[Data excerpts]
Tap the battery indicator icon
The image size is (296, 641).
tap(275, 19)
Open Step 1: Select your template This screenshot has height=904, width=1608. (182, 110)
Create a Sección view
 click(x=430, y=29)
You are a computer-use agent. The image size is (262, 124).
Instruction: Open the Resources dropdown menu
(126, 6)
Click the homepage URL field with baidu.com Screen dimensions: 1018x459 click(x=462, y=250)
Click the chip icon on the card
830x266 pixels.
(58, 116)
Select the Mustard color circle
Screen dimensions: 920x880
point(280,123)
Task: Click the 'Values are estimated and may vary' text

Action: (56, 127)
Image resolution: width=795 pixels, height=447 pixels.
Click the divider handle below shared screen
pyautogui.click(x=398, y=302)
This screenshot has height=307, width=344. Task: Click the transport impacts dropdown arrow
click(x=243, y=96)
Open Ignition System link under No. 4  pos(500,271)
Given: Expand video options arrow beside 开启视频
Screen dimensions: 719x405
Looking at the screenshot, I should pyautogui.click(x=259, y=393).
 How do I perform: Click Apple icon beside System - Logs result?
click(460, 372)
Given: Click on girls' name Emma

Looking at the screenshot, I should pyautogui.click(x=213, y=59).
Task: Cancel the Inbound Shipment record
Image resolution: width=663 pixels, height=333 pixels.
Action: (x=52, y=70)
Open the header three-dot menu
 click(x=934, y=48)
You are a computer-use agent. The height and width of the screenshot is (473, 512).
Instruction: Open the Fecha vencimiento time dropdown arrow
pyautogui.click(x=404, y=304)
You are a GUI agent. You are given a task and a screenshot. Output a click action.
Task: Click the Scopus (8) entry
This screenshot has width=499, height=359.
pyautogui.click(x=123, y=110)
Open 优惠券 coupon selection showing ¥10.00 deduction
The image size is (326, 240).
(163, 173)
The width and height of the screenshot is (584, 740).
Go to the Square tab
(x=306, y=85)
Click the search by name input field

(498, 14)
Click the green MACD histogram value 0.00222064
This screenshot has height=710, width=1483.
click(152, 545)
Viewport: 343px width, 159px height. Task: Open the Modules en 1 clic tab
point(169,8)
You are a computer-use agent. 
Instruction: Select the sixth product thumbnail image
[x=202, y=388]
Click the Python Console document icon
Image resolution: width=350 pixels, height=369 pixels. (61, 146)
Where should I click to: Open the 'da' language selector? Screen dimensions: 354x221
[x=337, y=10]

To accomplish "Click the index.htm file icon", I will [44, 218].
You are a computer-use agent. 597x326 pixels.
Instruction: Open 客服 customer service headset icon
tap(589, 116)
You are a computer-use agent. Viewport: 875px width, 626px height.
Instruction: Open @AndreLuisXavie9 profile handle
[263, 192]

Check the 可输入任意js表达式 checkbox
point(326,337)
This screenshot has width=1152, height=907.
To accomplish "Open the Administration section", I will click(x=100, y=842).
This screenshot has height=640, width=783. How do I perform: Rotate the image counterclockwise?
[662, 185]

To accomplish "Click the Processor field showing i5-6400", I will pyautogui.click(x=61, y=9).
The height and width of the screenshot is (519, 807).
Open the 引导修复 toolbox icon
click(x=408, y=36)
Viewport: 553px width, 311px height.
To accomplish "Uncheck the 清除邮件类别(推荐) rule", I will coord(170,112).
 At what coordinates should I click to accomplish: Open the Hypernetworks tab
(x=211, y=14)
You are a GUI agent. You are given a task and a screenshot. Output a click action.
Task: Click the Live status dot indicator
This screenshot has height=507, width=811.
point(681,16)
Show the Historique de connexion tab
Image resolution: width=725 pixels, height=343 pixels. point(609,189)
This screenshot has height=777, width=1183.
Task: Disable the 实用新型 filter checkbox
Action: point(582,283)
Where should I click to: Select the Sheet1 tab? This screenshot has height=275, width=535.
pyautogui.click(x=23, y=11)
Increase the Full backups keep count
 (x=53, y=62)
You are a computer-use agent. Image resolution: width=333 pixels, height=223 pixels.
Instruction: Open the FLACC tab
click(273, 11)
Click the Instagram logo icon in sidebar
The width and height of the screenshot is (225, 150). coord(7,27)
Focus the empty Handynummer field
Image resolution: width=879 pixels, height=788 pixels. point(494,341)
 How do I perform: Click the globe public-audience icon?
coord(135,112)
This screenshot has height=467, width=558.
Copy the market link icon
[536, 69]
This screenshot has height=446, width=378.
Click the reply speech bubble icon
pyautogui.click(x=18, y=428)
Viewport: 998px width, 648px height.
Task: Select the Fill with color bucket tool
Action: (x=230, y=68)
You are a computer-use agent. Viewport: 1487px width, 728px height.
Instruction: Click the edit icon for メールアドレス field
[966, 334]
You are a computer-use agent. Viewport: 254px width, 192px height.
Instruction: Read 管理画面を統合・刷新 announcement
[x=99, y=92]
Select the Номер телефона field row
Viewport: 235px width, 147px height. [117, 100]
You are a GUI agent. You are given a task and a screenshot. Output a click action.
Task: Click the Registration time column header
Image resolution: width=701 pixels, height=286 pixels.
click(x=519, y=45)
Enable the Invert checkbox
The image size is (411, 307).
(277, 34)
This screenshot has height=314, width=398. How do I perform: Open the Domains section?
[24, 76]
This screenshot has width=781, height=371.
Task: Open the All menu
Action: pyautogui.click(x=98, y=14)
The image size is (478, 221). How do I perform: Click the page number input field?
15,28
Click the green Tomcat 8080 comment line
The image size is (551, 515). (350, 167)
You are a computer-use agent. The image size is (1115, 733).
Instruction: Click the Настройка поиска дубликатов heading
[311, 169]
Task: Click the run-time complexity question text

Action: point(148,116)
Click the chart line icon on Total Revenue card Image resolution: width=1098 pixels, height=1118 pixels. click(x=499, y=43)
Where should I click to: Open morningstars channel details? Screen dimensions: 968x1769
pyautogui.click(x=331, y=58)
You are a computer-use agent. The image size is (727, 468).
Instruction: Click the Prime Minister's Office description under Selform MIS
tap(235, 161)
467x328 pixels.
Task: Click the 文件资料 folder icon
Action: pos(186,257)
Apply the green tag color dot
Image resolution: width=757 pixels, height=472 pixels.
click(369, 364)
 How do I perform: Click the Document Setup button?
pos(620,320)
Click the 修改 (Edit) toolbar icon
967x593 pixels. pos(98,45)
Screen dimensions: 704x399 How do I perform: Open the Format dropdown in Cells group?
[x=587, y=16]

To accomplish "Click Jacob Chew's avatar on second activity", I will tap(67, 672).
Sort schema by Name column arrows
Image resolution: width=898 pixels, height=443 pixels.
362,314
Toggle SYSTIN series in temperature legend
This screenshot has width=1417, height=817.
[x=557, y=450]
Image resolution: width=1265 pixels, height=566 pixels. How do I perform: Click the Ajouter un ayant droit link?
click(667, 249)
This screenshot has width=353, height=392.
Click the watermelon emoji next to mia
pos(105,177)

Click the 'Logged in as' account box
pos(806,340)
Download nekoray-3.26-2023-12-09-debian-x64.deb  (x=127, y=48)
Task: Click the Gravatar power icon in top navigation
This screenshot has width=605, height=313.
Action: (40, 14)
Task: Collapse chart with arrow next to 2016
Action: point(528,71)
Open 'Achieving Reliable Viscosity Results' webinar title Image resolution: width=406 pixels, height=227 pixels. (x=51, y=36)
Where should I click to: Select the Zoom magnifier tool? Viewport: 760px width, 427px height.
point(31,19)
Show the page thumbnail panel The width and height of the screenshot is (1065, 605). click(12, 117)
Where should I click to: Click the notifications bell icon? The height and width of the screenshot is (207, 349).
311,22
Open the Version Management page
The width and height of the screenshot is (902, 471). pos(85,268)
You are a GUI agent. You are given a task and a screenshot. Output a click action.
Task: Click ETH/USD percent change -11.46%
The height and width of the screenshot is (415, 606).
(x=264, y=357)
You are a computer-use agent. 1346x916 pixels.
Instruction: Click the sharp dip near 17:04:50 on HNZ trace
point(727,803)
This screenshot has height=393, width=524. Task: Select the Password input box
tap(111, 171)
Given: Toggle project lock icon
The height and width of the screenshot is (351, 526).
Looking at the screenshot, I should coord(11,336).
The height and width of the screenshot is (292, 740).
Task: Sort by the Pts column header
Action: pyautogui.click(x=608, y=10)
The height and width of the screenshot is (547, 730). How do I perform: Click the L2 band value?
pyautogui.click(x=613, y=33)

ASSIGNED TASK ->
Return all lines in the entries above that carry the word "indicator".

YOUR SOLUTION ->
Tap the battery indicator icon
Task: Click the Live status dot indicator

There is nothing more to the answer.